Municipales: CNews mise en demeure pour "manque d'honnêteté" lors d'une soirée sur Dati
Le régulateur de l'audiovisuel, l'Arcom, a mis en demeure CNews pour un reportage et un débat sur la campagne de Rachida Dati à Paris, à deux jours du second tour des municipales en mars, qui manquaient de "mesure" et d'"honnêteté", selon une décision publiée jeudi.

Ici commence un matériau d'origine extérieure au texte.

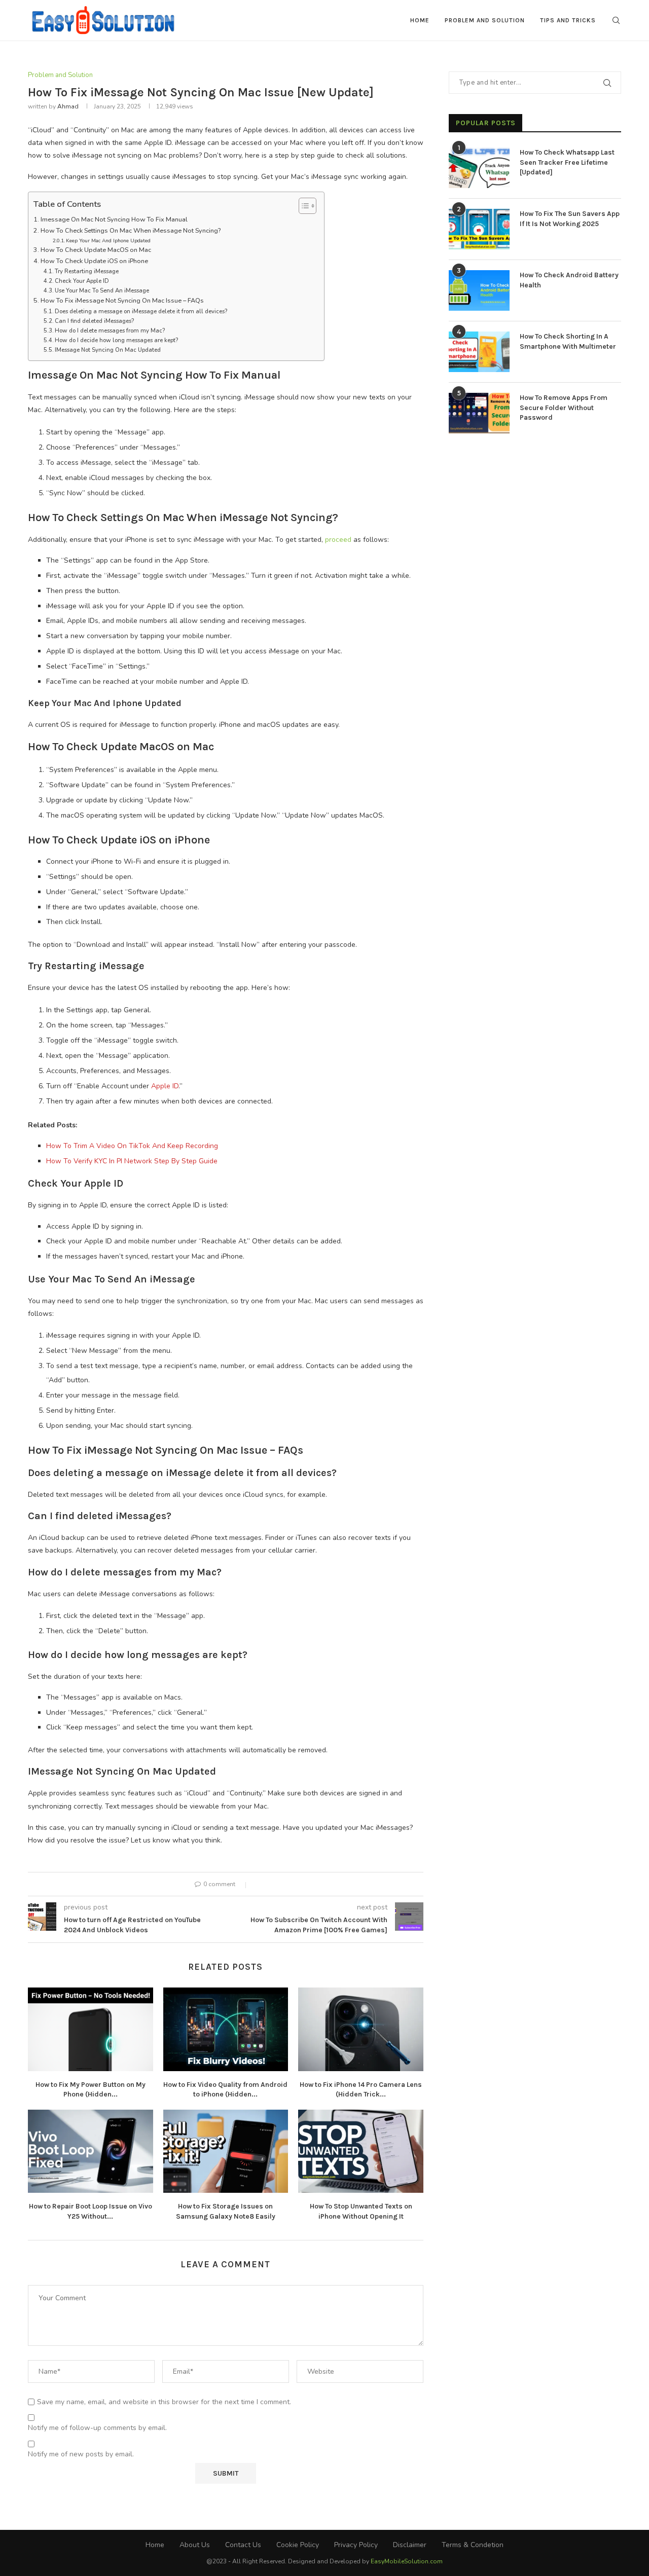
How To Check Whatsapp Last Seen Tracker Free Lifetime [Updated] (567, 162)
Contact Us (243, 2545)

Diffusées le 20 mars à partir de 21h05 sur la chaîne du groupe Canal+, ces émissions ont "donné lieu à l'expression de points de vue largement convergents", avec "des appréciations positives voire laudatives" sur la candidate de l'opposition de droite et du centre, et "de vives critiques à l'égard des autres", relève l'Arcom.

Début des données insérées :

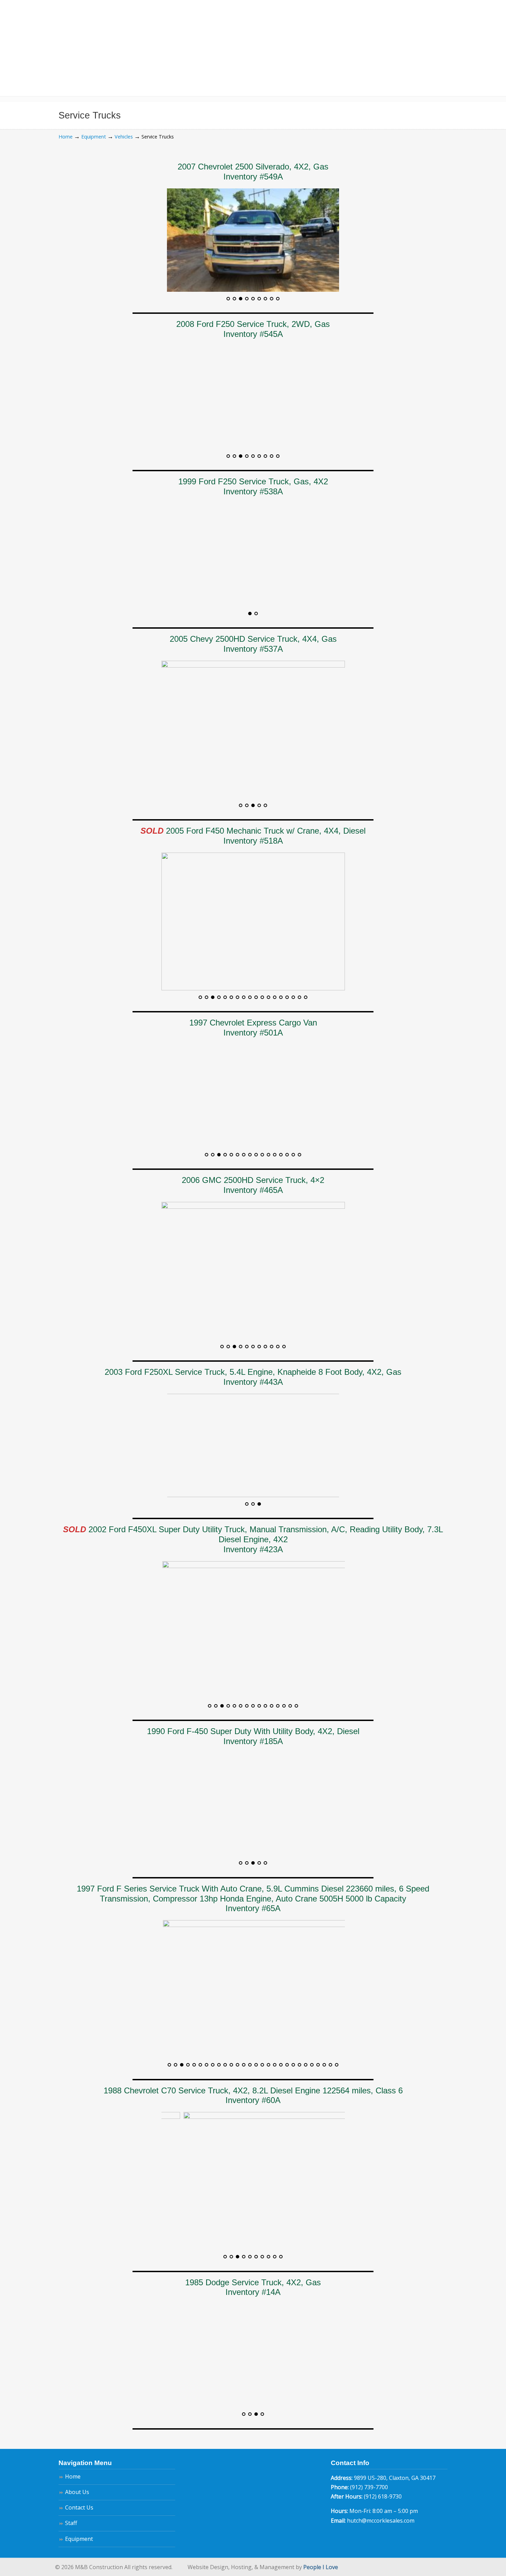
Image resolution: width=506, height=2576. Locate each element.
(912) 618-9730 (383, 2496)
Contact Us (79, 2507)
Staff (71, 2523)
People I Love (320, 2567)
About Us (77, 2492)
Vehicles (124, 136)
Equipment (93, 136)
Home (66, 136)
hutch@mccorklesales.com (380, 2520)
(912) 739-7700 (369, 2487)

L'autorité indépendante considère que le reportage grand format "Rachida Dati à la conquête de Paris" et les échanges qui ont suivi lors de l'émission "100% politique" "présentaient un manque de mesure et d'honnêteté dans les commentaires et présentations de la campagne, caractérisant un manquement de la chaîne à ses obligations".
CNews, dans le giron du milliardaire conservateur Vincent Bolloré, est "mise en demeure de se conformer" à ses obligations à l'avenir.
Dans l'échelle des interventions de l'Arcom auprès des chaînes, la mise en demeure, qui a valeur d'avertissement, précède toute sanction, notamment financière.
Dans un communiqué, CNews a assuré qu'"il ne s'agissait en aucun cas de favoriser un candidat, mais de proposer une couverture éditoriale différenciée de la campagne".
La chaîne a fait valoir qu'en plus des émissions consacrées à Mme Dati, elle avait diffusé "in extenso" le même soir et pendant une durée identique de 25 minutes le "dernier discours de campagne d'Emmanuel Grégoire", finalement élu maire.
"Le pluralisme a ainsi été pleinement respecté", a argumenté CNews, première chaîne info en part d'audience en 2025 mais devancée par BFMTV entre mars et juin.
Dans sa décision, l'Arcom note toutefois que le discours de M. Grégoire a été diffusé "à un horaire de moindre audience", en fin de soirée, alors que les séquences sur Mme Dati l'ont été "à un horaire susceptible d'attirer des audiences importantes".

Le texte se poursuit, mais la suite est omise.